El Ejecutivo de coalición trata de aferrarse a la idea del "Uno" mientras la discrepancia escala y la paciencia interna se desgasta

Adrián Barbón y Ovidio Zapico, firmando el pacto de gobierno entre PSOE e IU-Convocatoria por Asturias.

Adrián Barbón y Ovidio Zapico, firmando el pacto de gobierno entre PSOE e IU-Convocatoria por Asturias.

Guillermo Pelaez, portavoz del Principado y a la sazón consejero de Hacienda, ha impartido doctrina en la teología de andar por casa del Ejecutivo de Barbón para definir la metafísica de lo que debe ser la alianza en el Gobierno. Nadie mejor que quien gobierna algo tan terrenal como el dinero para hablar de lo místico: “El Gobierno es único, pero está sustentado por dos fuerzas políticas distintas; y es normal que haya discrepancias entre dos fuerzas políticas que son distintas, porque si no serían la misma. Es consustancial a la política”, ha dicho el consejero-portavoz

El debate entre el Uno y la Multiplicidad ya arranca de muy antiguo: desde el neoplatonismo lleva dando vueltas la pregunta de cómo lo Uno se desborda en lo múltiple sin perderse a sí mismo. Peláez ha sentenciado el “uno y dúo” del catecismo moderno de la alianza de la izquierda, en el que la diversidad es consustancial, lo que viene a convertir la bronca en dogma.

En el catecismo serio, la Santísima Trinidad no es un mero “tres que se ponen de acuerdo”. Lo que sucede es que persiste una única sustancia (un solo Dios) en tres personas distintas. ¿Cómo conviven sin estallar? Con tres ideas clave.

La primera es la perijóresis: una interpenetración sin confusión; las personas divinas no se mezclan, pero habitan mutuamente. En coalición, se supone que el PSOE e IU conviven y se condicionan; si no, no habría gobierno compartido, sino solo dos monólogos con presupuesto compartido.

La segunda es la circuminsessio (o inhabitación): una unidad estable en el orden del ser. Aplicado a la política y en cristiano: hay un marco común, llámese programa, Consejo de Gobierno o incluso acuerdo en las discrepancias, que no se puede estar reabriéndose cada semana, sumergiendo al Ejecutivo en un concilio permanente.

Y luego está la communio personarum: una dinámica de comunión, no de vigilancia, de mutuo amor y devoción.

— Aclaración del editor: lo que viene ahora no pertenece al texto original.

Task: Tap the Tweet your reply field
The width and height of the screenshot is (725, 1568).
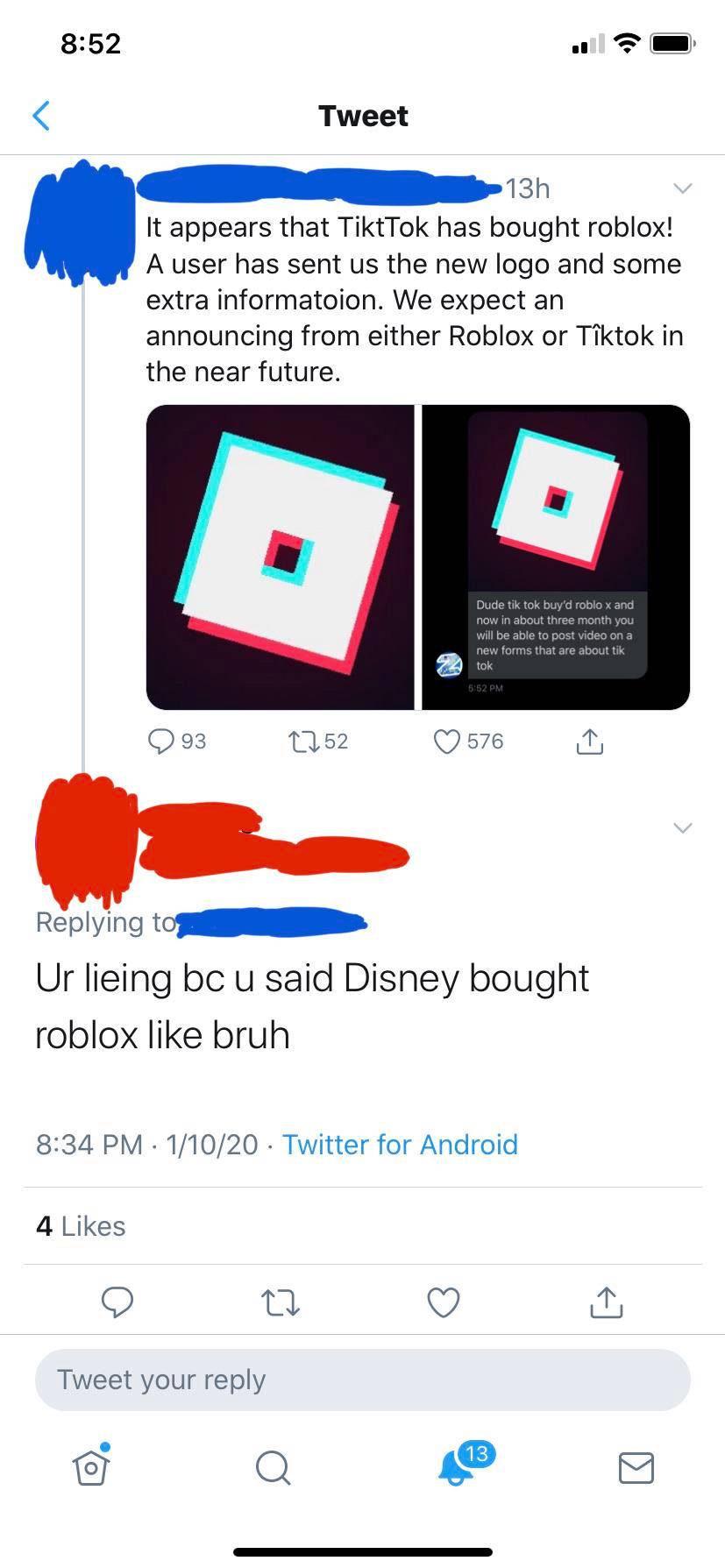Action: point(363,1380)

Ahí nos falla la cosa, porque el pacto de gobierno no es un sacramento reversible, que se convierte en matrimonio por la mañana y en vida separada por la tarde.

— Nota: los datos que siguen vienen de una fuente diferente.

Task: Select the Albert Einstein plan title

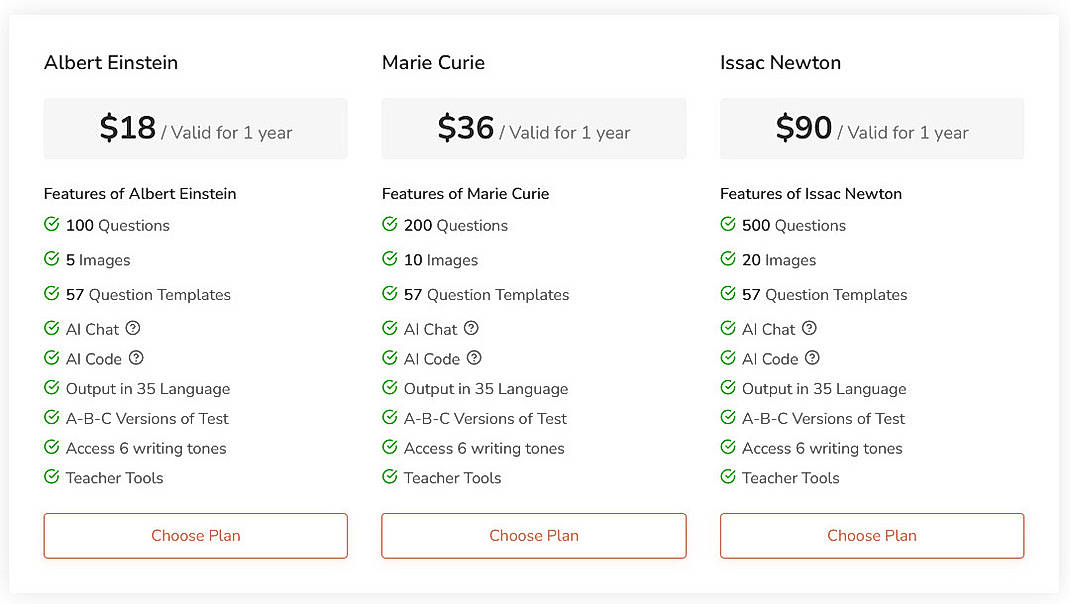Action: coord(110,62)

En el PSOE, la paciencia se agota, aunque Dios Padre en ocasiones mire al socio de gobierno empleando aquella frase de Dios Hijo: “Perdónalos, porque no saben lo que hacen”. Entre tanto, IU, que no quiere romper, a veces actúa como si su misión fuese demostrar cada día que sigue siendo ella misma.

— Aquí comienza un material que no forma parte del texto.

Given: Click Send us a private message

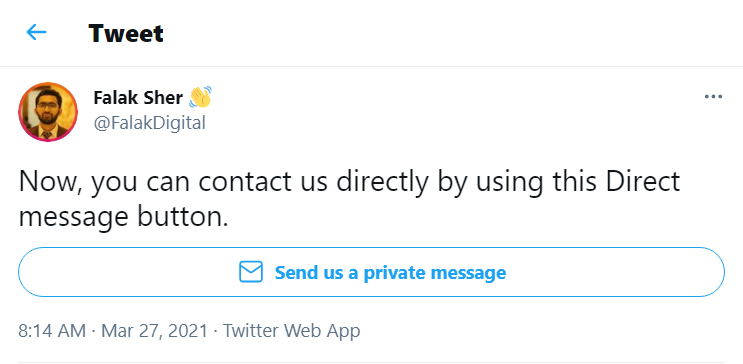Looking at the screenshot, I should 372,272.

En resumen, que un Ejecutivo de dos no es un misterio ante el que caer genuflexo, sino una voluntad sostenida. Si siempre está sujeto a examen de conciencia y a la pureza, acaba en cisma. Si se aplica a la perijóresis, bien entendida, sale un Gobierno. En caso contrario lo que abundan son las homilías. Y si el esfuerzo se destina a demasiadas homilías se gobierna poco.